### Hypothesis Testing

Why do we have to test hypothesis? In normal studies we study on the population: since we cannot get all the data information about the population, usually we will sample the data from the population and after we have sampled and performed the analytics for the sample and we will infer the population.

However, these inferences need to be tested. Statistical Hypothesis is an assumption about a population parameter that we do not know, which needs to be tested.

Statistical hypothesis testing is the process of steps by which we can reject or retain a given hypothesis.

In [1]:
import numpy as np
import pandas as pd
from scipy import stats
import seaborn as sns
import scikit_posthocs as sp
pd.options.display.float_format = '{:,.4f}'.format   # to display all data

In [None]:
STEP 1: State the hypotheses. (Population) 
STEP 2: Set the level of Significance: α (Criterion) 
STEP 3: Compute test Statistics (Sample) 
STEP 4: Make a decision based on p value

## Creat function
### Check whether or not a sample comes from a normal distribution
The Shapiro-Wilk test is a test of normality. It is used to determine whether or not a sample comes from a normal distribution. 

In [None]:
H0: The data is normally distributed.
H1: The data is not normally distributed.

In [2]:
def check_normality(data):
    test_stat_normality, p_value_normality=stats.shapiro(data)
    print("p value:%.4f" % p_value_normality)
    if p_value_normality <0.05:
        print("Reject null hypothesis (H0) => The data is not normally distributed")
    else:
        print("Fail to reject null hypothesis (H0) => The data is normally distributed")
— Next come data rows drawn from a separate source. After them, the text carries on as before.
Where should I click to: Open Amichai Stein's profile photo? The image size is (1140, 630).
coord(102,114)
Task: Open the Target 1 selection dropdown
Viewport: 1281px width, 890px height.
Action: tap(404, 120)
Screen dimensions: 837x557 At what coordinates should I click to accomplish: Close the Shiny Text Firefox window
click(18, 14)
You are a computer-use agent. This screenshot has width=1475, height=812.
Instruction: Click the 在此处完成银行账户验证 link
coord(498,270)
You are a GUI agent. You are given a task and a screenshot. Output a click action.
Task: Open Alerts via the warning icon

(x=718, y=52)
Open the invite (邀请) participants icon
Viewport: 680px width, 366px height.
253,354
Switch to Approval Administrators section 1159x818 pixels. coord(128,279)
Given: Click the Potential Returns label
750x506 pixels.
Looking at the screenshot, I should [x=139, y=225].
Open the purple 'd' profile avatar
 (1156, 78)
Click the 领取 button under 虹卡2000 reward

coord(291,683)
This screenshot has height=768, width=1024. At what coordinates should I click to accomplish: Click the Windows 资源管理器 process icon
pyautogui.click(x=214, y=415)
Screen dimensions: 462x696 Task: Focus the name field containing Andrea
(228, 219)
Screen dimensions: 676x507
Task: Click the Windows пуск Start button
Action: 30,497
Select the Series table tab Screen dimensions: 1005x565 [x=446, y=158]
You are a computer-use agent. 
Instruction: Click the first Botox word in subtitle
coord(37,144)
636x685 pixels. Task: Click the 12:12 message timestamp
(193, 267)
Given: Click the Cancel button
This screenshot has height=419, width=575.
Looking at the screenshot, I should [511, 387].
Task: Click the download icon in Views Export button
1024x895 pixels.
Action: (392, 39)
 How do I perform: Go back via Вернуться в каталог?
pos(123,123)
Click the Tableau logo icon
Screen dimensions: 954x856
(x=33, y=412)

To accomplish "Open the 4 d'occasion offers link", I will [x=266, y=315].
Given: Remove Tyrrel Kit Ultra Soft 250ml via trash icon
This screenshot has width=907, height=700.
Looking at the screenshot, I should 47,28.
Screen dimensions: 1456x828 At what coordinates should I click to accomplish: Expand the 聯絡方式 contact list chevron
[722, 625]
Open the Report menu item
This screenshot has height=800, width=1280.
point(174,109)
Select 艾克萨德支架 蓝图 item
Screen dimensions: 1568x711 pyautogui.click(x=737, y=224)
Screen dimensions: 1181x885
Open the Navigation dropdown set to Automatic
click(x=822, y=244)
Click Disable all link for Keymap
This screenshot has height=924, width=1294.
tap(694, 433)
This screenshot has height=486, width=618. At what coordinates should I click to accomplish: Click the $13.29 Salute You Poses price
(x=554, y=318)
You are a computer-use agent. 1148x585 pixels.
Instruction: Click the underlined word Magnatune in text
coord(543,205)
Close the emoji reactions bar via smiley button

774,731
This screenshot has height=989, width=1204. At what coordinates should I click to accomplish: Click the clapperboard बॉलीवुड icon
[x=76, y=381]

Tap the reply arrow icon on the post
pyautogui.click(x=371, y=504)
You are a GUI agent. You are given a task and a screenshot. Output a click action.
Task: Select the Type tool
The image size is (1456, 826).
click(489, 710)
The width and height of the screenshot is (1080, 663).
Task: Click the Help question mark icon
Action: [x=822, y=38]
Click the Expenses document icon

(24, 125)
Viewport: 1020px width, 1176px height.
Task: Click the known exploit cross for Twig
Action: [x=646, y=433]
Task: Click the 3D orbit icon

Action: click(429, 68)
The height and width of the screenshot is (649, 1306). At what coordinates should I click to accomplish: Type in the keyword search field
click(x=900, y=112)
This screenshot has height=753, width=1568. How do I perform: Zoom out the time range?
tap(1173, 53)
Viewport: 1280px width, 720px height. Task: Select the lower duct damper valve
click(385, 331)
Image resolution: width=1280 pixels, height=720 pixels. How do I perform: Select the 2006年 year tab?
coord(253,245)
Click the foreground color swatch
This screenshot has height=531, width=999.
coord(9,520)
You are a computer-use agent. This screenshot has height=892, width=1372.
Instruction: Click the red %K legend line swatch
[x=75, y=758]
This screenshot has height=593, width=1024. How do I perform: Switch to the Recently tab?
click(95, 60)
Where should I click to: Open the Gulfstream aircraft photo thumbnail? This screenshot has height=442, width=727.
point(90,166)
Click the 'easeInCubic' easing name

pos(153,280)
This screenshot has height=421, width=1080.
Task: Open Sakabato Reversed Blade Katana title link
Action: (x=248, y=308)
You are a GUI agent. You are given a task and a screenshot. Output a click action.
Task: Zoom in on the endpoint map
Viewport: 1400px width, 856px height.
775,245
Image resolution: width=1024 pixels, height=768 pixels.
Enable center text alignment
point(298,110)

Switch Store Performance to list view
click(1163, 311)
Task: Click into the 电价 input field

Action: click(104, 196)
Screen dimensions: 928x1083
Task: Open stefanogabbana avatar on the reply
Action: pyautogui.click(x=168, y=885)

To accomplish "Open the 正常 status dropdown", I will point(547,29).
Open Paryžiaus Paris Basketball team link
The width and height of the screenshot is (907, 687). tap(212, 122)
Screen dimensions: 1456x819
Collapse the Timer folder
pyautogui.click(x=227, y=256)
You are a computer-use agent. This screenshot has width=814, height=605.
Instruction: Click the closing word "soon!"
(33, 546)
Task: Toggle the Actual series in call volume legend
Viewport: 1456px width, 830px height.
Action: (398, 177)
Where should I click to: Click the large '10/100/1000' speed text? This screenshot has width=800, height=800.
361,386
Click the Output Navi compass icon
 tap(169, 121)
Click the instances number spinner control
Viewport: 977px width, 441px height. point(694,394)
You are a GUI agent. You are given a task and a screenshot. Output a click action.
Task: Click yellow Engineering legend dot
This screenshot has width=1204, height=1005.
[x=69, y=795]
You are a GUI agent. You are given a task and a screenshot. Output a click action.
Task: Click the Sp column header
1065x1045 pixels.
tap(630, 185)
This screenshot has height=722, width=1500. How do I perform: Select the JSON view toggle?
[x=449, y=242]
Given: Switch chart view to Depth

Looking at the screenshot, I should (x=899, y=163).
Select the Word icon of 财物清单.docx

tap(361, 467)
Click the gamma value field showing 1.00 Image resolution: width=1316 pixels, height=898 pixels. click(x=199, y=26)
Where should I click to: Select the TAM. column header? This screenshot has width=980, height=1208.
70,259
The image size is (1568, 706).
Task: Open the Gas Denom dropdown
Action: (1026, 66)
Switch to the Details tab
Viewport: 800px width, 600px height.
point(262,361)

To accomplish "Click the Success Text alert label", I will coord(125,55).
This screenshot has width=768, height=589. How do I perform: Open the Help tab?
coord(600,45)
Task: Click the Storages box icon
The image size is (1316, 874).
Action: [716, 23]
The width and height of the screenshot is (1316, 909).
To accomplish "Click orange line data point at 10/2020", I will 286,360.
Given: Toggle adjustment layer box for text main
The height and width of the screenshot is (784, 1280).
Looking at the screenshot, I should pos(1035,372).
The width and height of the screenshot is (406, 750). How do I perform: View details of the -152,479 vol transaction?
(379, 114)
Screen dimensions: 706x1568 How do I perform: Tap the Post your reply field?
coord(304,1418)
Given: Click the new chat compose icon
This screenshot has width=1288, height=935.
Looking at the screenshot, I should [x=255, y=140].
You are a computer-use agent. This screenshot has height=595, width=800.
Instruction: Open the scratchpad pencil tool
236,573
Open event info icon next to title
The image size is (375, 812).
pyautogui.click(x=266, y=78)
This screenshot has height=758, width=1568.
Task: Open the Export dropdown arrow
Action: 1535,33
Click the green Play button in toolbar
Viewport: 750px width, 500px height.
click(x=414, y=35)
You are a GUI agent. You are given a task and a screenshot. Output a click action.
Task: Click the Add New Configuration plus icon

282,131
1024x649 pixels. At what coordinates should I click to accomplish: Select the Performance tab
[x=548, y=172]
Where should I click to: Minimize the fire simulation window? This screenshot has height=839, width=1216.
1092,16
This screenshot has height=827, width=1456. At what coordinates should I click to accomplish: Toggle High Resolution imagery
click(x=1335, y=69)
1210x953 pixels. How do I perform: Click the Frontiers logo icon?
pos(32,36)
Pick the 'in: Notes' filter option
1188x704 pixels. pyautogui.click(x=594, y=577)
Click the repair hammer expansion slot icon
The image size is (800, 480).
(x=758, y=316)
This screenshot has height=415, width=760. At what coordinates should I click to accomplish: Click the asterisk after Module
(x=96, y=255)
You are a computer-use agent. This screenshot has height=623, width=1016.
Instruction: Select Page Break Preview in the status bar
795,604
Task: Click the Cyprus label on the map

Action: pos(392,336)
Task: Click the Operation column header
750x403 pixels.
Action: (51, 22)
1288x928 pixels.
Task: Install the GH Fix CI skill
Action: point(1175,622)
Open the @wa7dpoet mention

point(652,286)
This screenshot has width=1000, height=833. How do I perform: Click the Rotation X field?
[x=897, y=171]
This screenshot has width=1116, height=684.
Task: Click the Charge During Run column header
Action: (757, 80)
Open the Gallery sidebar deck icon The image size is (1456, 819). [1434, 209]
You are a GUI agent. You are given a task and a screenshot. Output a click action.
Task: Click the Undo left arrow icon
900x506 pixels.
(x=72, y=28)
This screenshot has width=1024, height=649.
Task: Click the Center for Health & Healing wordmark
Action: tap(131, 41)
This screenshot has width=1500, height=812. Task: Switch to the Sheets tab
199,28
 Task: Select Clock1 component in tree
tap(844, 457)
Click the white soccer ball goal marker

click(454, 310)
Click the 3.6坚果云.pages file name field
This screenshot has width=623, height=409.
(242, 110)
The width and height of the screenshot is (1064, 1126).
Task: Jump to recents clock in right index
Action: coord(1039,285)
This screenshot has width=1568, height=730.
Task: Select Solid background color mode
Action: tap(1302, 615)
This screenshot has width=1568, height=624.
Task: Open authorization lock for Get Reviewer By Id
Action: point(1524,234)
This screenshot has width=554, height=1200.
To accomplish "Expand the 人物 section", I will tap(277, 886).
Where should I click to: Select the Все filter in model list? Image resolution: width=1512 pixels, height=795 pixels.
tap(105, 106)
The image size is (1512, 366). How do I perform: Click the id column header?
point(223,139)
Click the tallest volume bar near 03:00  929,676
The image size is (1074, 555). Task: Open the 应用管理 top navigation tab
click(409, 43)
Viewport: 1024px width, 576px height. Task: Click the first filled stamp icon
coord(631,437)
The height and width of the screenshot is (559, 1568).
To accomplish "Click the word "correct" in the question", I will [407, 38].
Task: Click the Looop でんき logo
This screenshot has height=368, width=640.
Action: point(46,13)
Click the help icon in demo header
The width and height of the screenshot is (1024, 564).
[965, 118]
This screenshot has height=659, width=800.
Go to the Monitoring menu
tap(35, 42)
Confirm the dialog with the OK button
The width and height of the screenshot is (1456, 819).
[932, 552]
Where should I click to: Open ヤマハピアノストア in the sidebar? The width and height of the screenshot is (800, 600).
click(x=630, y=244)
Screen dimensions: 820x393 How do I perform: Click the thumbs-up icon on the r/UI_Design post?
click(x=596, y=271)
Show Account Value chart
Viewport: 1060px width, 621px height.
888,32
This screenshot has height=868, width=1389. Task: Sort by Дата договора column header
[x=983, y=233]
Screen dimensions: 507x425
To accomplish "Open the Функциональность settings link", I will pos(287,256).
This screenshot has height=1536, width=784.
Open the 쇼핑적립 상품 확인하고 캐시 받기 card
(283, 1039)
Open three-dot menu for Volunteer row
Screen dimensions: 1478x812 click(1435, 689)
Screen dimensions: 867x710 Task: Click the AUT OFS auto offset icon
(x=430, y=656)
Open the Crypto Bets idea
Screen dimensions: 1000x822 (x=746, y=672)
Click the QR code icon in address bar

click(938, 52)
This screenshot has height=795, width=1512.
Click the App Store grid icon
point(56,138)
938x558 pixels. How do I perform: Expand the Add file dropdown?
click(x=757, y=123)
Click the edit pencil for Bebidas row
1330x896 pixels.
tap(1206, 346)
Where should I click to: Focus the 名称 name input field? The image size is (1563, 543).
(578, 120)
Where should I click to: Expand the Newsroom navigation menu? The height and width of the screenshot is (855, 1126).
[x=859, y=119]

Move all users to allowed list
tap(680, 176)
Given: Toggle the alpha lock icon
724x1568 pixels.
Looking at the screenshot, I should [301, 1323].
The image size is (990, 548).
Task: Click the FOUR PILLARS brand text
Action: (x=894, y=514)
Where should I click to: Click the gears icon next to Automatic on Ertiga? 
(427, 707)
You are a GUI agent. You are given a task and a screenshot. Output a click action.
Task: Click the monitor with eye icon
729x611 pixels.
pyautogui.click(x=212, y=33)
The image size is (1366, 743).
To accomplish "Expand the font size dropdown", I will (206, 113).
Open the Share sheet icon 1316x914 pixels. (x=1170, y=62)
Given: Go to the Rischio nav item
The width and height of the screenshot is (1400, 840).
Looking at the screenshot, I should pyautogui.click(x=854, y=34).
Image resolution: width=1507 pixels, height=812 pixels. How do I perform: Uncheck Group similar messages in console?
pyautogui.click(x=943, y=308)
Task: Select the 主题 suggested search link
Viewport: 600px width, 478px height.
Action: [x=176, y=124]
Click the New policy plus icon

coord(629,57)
Levene's Test is used to determine whether two or more groups have equal variances.


In [None]:
H0: The variances of the samples are same.
H1: The variances of the samples are different.

In [3]:
def check_variance_homogeneity(group1, group2): 
    test_stat_var, p_value_var= stats.levene(group1, group2)
    print("p value:%.4f" % p_value_var) 
    if p_value_var <0.05:
        print("Reject null hypothesis (H0) => The variances of the samples are different.") 
    else:
        print("Fail to reject null hypothesis (H0) => The variances of the samples are same.")


## CASE 
An e-commerce company makes advertising on 3 platforms YouTube, Instagram, Facebook. However, does the director care about the average number of users obtained through different channels? So, the number of users interacting through the channels recorded over 15 days is as follows:

Based on the data collected, determine whether there is a difference in customers averages across advertising channels using hypothesis testing? with significance alpha=5%

To determine if there is a difference in average customers across advertising channels using a hypothesis test, follow these steps:

* Validate the normality assumption: Conduct a Shapiro-Wilk test to evaluate whether the data for each ad channel follows normal delivery. If the data is not normally distributed, consider applying a transformation or using a non-parametric test instead.

* True equality of variances: Use Levene's Test to determine if the variance of the average customer across the advertising channels is equal. If the assumption of equal variances is violated, consider using alternative tests such as Welch's ANOVA or the Kruskal-Wallis test.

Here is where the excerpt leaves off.